→ Tâches et exercices:
1. D'après le document sur l'emploi en Limousin, de combien le volume d'emploi a-t-il augmenté dans la région entre 1982 et 2011 ?
2. Transcrivez le passage du document sur l'emploi en Limousin qui va de « Recul des emplois » jusqu'à « national : – 33 % contre – 6 %. » inclus.

─── Document source

Limousin : trente ans de mutations économiques au regard de l’emploi

Olivier FROUTÉ, Caroline GEINDRE

En trente ans, l’emploi limousin a progressé à peine plus rapidement que la population. Dans un contexte économique marqué par une succession de crises, l’économie limousine s’est fortement modifiée. Les effectifs de la sphère productive ont fortement chuté entre 1982 et 2011 mais les emplois présentiels ont plus que compensé ces pertes.

Au sein de la région, les spécificités des zones d’emploi ont évolué. L’emploi a augmenté dans les territoires où les fonctions tournées vers les services à la population se sont le plus développées, telles les zones d’emploi de Brive-la-Gaillarde et de Limoges. À l’inverse, l’emploi s’est contracté dans les zones d’emploi de Tulle, Ussel et Guéret, en raison principalement d’une forte réduction des effectifs dans les secteurs de la fabrication industrielle et de la production agricole, conjuguée à une hausse modérée de l’emploi dans l’économie de proximité.

Insee Analyses Limousin
No 13
Paru le :Paru le23/06/2015
Olivier FROUTÉ, Caroline GEINDRE
Insee Analyses Limousin No 13- Juin 2015

Entre 1982 et 2011, l’emploi total progresse peu en Limousin. Le volume d’emploi a ainsi augmenté de 1,4 %, contre plus de 20 % en France métropolitaine. Le Limousin enregistre ainsi la plus faible progression de l’emploi des régions françaises. Cependant, l’augmentation de l’emploi en Limousin a été plus rapide que celle de la population sur la même période, aboutissant, dans un contexte économique difficile marqué par une succession de crises, à plus de 4 000 emplois supplémentaires.

Au-delà de cette faible progression, l’emploi en Limousin a connu de profondes mutations structurelles. Ces transformations peuvent être analysées au regard de leur répartition entre sphère présentielle et sphère productive. La sphère présentielle rassemble les activités qui répondent aux besoins en biens et services des personnes présentes sur un territoire, qu’elles soient résidentes ou touristes : elle englobe notamment du commerce de détail, la santé et l’action sociale, l’éducation, les services aux particuliers, l’administration et la construction. La sphère productive recouvre quant à elle les activités potentiellement exportatrices de biens et services vers d’autres territoires, comme l’agriculture, l’industrie, le commerce de gros et les services aux entreprises.

Figure_1L'emploi progresse fortement dans l’Ouest, le Sud-Est et en Île-de-France

  • Variation de l’emploi total de 1982 à 2011 par zone d’emploi, en %
  • Source : Insee, Recensement de la population 1982 et 2011

Recul des emplois productifs six fois plus fort qu'en moyenne en France

En 1982, la proportion d’emplois dans la sphère productive est légèrement plus importante en Limousin qu’au niveau national. Ainsi, 46 % des emplois étaient dédiés aux activités productives, contre 44 % en France métropolitaine. Entre 1982 et 2011, le Limousin affiche une perte d’emplois dans ces activités près de six fois plus élevée qu’au niveau national : – 33 % contre – 6 %.

──────
─── Données affichées

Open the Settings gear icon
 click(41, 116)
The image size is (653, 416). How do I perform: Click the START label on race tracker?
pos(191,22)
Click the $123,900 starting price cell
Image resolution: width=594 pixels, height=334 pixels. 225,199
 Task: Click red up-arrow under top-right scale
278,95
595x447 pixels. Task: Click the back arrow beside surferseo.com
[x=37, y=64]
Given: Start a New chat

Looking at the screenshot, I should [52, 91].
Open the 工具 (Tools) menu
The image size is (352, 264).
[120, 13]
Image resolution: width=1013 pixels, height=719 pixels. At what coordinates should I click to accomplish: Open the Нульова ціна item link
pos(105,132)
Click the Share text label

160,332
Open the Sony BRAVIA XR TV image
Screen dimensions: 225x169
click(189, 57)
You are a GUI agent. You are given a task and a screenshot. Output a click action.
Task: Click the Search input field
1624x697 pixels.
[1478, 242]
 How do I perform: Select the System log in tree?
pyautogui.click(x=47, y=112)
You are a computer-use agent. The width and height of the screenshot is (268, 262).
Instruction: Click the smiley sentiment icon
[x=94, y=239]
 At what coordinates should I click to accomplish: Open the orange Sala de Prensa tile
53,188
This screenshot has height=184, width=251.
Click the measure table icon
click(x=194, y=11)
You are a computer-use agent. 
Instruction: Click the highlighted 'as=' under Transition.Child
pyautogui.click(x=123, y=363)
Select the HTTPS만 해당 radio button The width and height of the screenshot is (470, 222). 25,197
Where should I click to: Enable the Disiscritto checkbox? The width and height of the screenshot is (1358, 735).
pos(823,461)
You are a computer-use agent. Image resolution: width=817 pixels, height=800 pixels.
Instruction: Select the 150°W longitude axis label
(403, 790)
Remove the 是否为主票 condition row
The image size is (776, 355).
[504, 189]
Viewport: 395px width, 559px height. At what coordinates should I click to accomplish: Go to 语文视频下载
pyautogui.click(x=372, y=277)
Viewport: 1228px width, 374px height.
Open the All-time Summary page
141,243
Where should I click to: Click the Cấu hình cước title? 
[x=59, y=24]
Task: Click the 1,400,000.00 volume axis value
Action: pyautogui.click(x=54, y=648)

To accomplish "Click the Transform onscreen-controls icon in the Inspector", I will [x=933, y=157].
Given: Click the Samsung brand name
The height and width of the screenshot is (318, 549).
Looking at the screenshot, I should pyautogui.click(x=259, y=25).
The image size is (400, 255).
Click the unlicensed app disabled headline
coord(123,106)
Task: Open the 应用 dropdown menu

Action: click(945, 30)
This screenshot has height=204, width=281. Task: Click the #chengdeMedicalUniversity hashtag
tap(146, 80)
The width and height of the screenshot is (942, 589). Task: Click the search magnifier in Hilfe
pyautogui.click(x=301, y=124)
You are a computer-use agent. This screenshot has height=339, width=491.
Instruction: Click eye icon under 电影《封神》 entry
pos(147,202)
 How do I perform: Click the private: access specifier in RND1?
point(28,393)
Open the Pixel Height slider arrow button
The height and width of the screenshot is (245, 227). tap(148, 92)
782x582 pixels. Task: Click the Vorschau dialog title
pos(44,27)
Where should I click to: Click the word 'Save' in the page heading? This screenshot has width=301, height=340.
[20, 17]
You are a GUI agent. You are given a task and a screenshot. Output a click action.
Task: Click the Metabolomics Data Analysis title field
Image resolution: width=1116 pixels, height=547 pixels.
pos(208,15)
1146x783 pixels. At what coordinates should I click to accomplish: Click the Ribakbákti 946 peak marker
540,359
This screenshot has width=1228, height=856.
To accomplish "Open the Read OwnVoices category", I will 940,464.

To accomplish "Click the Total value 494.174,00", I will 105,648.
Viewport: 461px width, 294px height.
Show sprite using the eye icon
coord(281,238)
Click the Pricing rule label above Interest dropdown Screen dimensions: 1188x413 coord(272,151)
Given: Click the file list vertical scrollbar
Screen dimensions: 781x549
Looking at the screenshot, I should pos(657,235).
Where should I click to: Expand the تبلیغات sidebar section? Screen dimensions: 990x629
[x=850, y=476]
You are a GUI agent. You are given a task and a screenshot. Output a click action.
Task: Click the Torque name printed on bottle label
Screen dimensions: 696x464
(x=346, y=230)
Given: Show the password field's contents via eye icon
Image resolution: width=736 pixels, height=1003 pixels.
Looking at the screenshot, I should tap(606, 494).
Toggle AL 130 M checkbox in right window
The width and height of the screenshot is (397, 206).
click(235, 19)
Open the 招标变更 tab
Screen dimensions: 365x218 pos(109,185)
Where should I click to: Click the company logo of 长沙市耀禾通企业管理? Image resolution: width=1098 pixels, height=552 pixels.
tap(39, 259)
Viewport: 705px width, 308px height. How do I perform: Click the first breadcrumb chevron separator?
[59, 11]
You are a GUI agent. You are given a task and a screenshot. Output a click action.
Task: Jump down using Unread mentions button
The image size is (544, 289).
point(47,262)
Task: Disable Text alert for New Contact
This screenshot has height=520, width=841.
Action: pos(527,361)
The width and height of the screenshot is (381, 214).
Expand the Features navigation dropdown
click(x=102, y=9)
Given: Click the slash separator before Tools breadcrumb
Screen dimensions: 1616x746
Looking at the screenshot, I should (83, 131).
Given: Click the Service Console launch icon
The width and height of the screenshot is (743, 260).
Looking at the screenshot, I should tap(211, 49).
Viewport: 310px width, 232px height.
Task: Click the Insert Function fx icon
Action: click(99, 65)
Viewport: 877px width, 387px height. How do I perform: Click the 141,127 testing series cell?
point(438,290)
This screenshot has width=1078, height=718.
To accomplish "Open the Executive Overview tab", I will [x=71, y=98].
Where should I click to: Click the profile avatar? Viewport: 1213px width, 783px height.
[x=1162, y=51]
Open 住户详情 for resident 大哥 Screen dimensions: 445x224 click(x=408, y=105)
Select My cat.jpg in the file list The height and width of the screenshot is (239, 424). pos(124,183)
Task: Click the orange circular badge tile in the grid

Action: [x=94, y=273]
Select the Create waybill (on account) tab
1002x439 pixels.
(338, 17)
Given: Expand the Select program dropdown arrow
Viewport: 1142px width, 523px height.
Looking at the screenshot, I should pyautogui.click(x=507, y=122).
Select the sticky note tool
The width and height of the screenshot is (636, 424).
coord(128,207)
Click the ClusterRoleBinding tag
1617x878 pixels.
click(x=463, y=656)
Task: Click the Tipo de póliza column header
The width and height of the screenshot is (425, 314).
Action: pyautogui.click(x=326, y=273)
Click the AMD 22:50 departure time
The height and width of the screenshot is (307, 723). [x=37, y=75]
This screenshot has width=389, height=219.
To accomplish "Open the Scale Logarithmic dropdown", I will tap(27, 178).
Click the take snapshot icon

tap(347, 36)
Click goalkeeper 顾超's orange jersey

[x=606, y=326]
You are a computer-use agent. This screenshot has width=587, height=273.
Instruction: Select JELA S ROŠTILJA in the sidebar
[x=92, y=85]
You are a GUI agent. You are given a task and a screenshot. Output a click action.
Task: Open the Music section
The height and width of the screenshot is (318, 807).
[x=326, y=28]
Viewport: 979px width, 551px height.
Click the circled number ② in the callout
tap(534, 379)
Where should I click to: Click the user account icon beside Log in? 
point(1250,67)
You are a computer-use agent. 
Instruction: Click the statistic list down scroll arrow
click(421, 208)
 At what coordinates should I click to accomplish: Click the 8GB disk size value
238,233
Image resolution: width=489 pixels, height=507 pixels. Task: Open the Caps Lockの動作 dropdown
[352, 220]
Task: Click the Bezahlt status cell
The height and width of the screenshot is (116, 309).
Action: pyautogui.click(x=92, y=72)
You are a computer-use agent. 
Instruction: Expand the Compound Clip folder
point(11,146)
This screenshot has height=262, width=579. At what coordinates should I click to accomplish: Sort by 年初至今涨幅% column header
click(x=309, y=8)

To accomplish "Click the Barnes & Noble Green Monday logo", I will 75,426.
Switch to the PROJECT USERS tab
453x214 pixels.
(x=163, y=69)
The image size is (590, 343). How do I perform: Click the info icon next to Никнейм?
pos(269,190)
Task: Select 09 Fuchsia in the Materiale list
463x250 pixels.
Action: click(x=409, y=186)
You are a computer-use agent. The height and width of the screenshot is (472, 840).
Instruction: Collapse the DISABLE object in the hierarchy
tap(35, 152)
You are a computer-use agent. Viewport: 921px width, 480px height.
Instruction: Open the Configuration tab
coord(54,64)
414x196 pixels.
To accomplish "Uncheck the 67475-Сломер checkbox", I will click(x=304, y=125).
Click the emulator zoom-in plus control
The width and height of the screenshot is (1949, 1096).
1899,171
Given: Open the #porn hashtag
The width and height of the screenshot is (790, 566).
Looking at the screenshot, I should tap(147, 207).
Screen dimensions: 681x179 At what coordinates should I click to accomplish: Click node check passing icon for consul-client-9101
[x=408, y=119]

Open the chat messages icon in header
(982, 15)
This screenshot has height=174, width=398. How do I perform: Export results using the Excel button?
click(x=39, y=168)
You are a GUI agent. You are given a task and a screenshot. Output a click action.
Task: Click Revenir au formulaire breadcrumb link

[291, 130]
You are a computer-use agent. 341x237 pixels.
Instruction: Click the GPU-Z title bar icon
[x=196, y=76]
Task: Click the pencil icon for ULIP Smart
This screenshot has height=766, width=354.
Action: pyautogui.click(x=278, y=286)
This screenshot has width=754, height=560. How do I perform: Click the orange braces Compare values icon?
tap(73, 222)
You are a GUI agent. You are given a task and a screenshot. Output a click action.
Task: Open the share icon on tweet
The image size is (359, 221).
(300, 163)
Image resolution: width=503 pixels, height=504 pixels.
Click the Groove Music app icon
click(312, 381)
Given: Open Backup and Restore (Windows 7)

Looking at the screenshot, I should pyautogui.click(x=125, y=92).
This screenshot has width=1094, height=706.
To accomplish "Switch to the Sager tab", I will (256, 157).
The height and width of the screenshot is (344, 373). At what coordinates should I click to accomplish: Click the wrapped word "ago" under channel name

──────

→ Réponses:
1. De 1,4 %.

2.
Recul des emplois productifs six fois plus fort qu'en moyenne en France

En 1982, la proportion d’emplois dans la sphère productive est légèrement plus importante en Limousin qu’au niveau national. Ainsi, 46 % des emplois étaient dédiés aux activités productives, contre 44 % en France métropolitaine. Entre 1982 et 2011, le Limousin affiche une perte d’emplois dans ces activités près de six fois plus élevée qu’au niveau national : – 33 % contre – 6 %.